● **Directions**
Render every line of the material below as a numbered list, leaving out blank lines and the pictures.

● **Given data**
+-------+

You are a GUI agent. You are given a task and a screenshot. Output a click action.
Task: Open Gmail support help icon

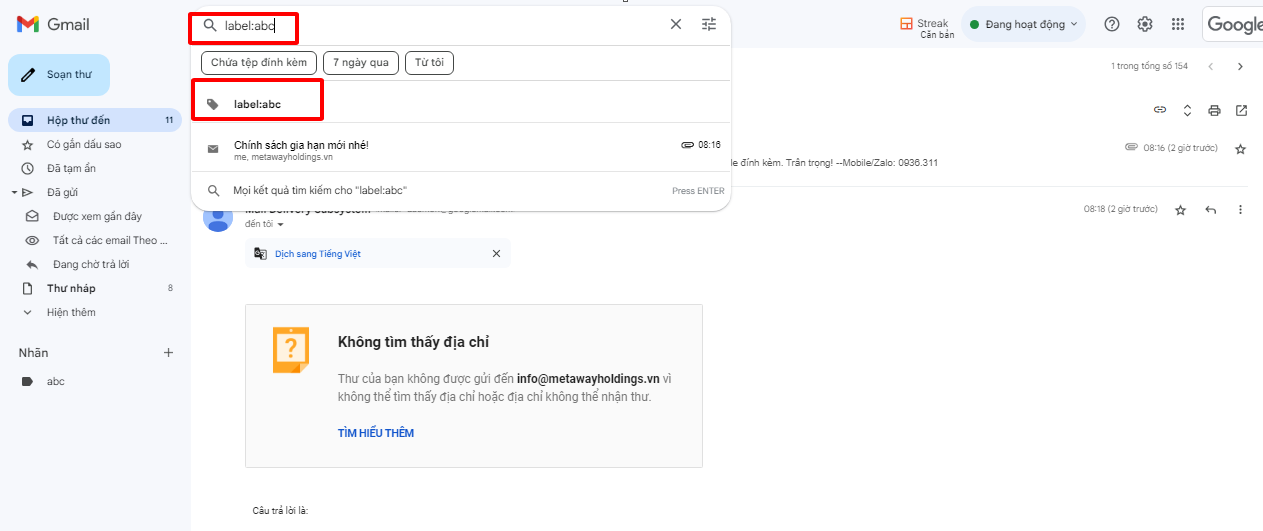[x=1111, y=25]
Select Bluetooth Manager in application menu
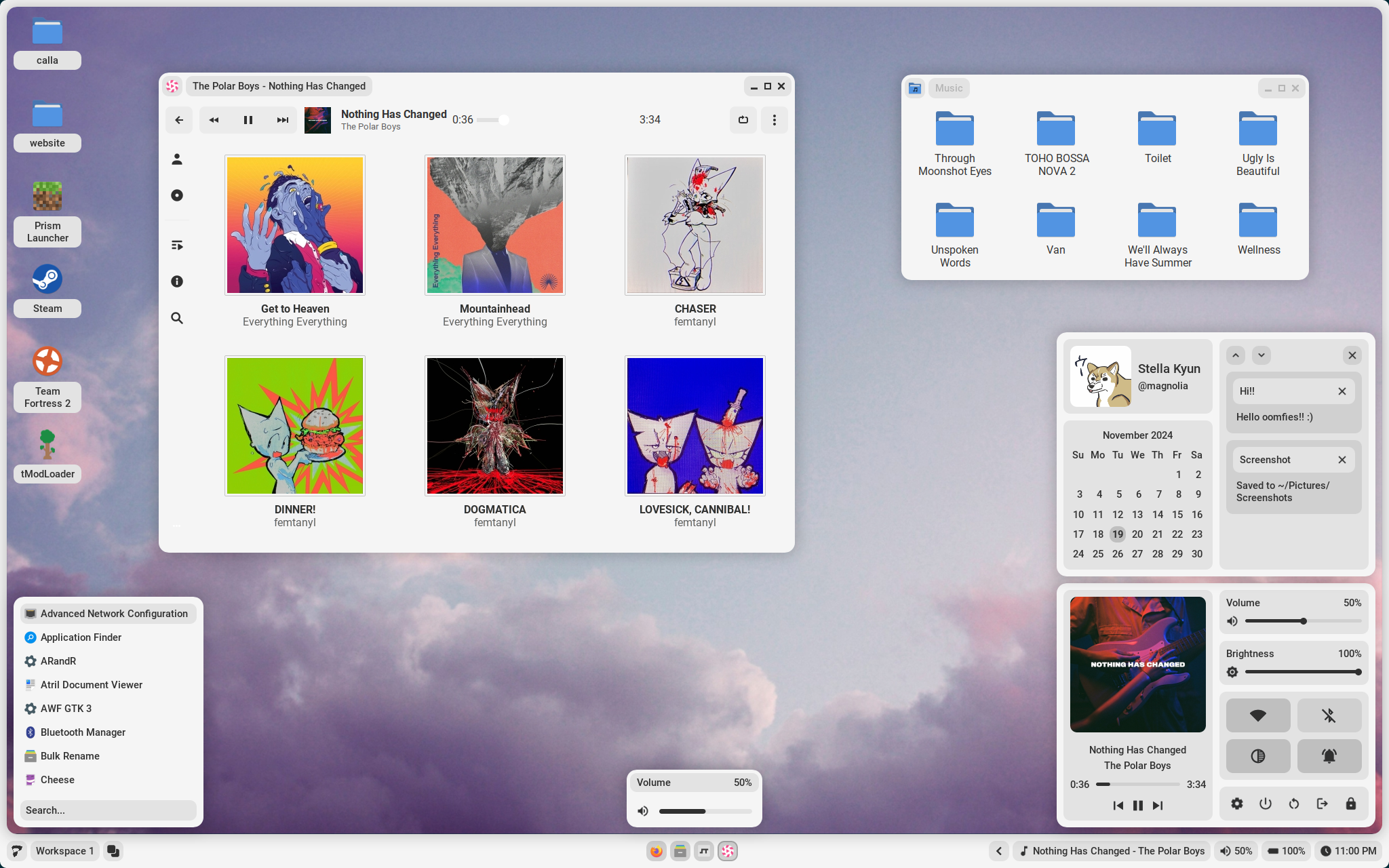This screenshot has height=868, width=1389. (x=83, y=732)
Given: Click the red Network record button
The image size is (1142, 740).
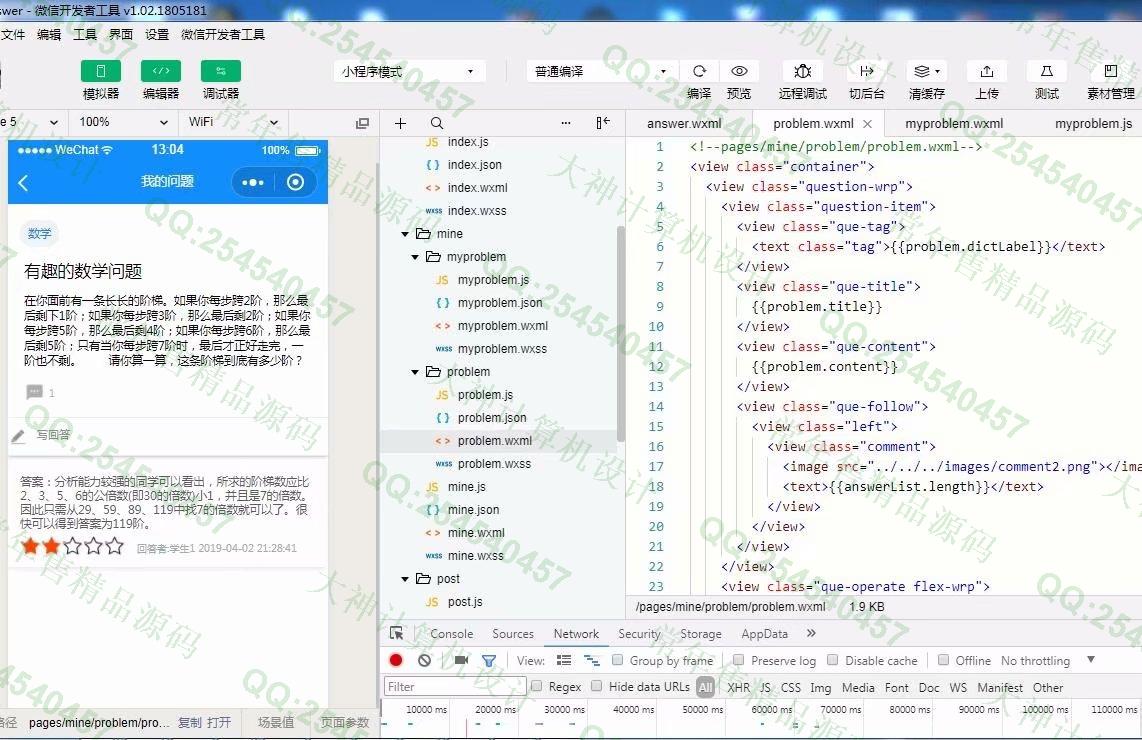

+-------+

● **Solution to the problem**
1. You are a GUI agent. You are given a task and a screenshot. Output a click action.
2. Task: Open Gmail support help icon
3. [x=1111, y=25]
4. Select Bluetooth Manager in application menu
5. This screenshot has height=868, width=1389. (x=83, y=732)
6. Given: Click the red Network record button
7. The image size is (1142, 740).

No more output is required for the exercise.